What is required:
Find "Image resolution: width=1280" in the entries below; copy that line through the last, exactly, with no pictures.
--------------------
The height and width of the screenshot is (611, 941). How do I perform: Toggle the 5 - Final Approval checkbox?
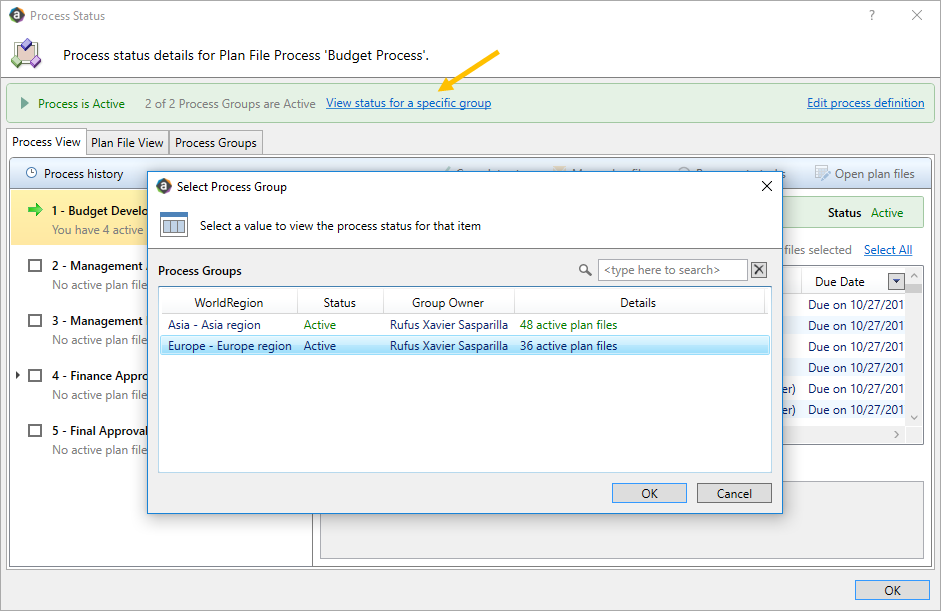tap(35, 431)
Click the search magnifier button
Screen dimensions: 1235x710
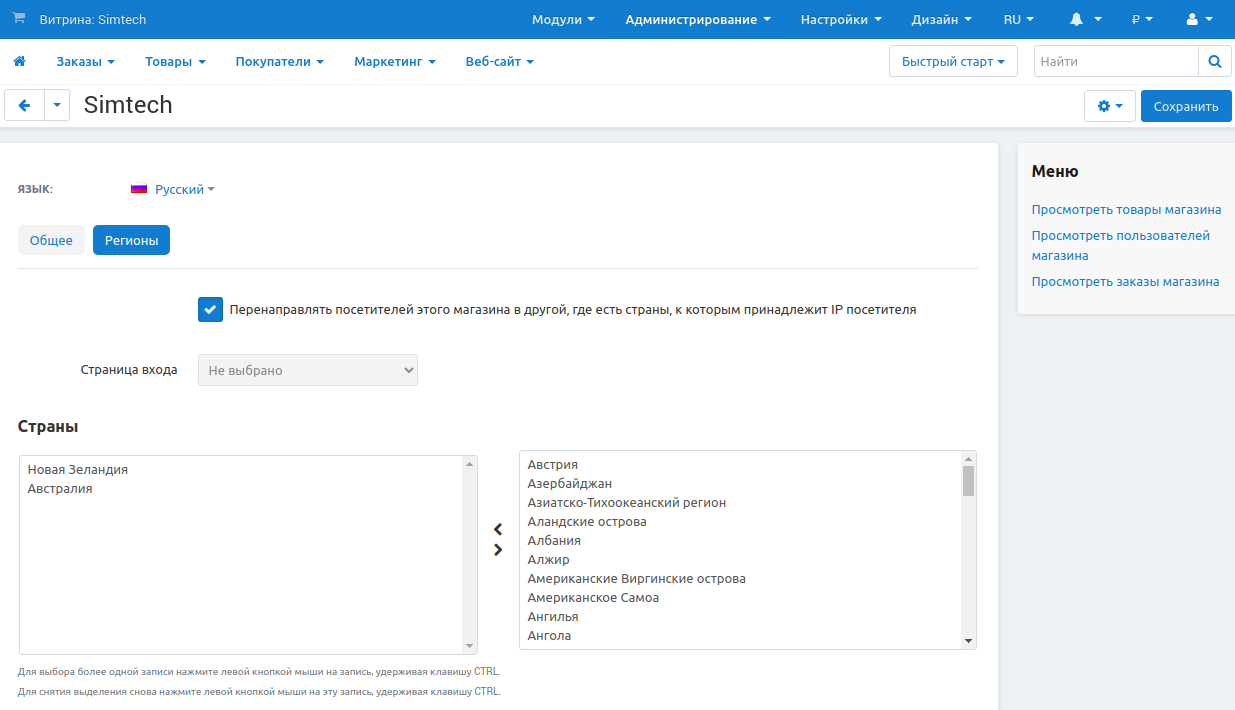(1214, 62)
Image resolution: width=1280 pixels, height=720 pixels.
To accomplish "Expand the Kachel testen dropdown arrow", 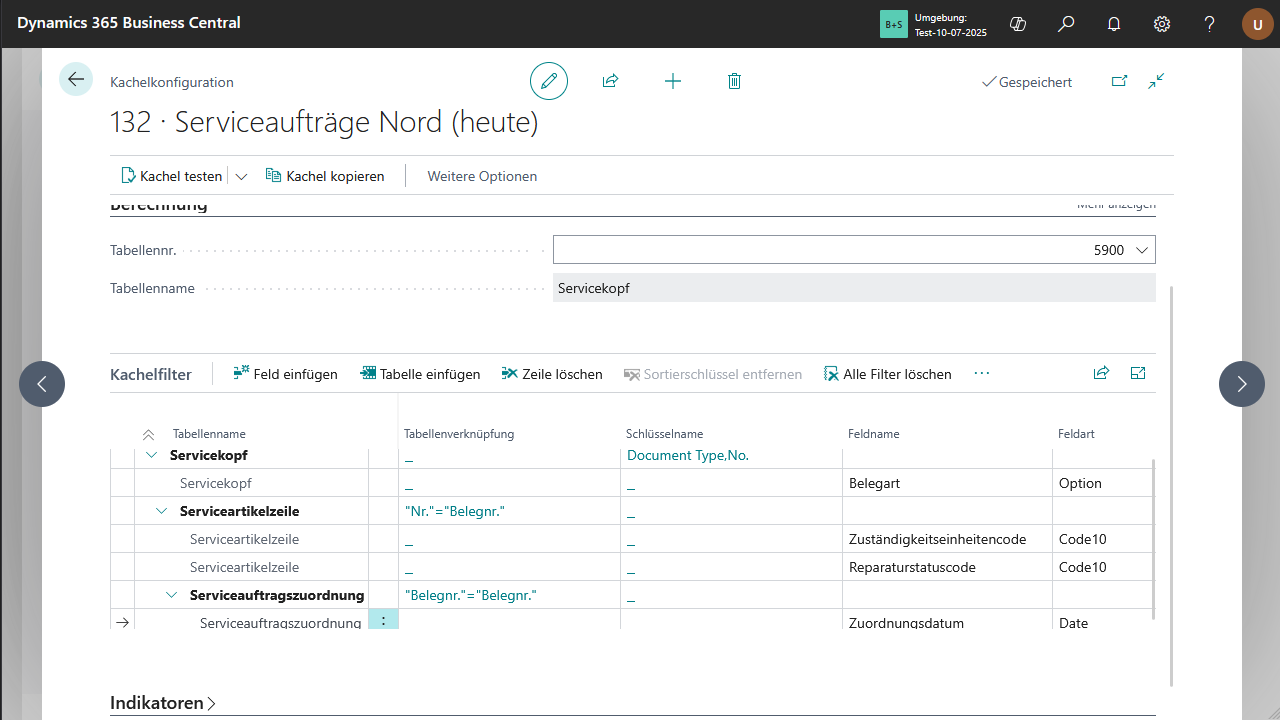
--------------------
Response to the exercise:
Image resolution: width=1280 pixels, height=720 pixels.
To accomplish "Expand the Kachel testen dropdown arrow", 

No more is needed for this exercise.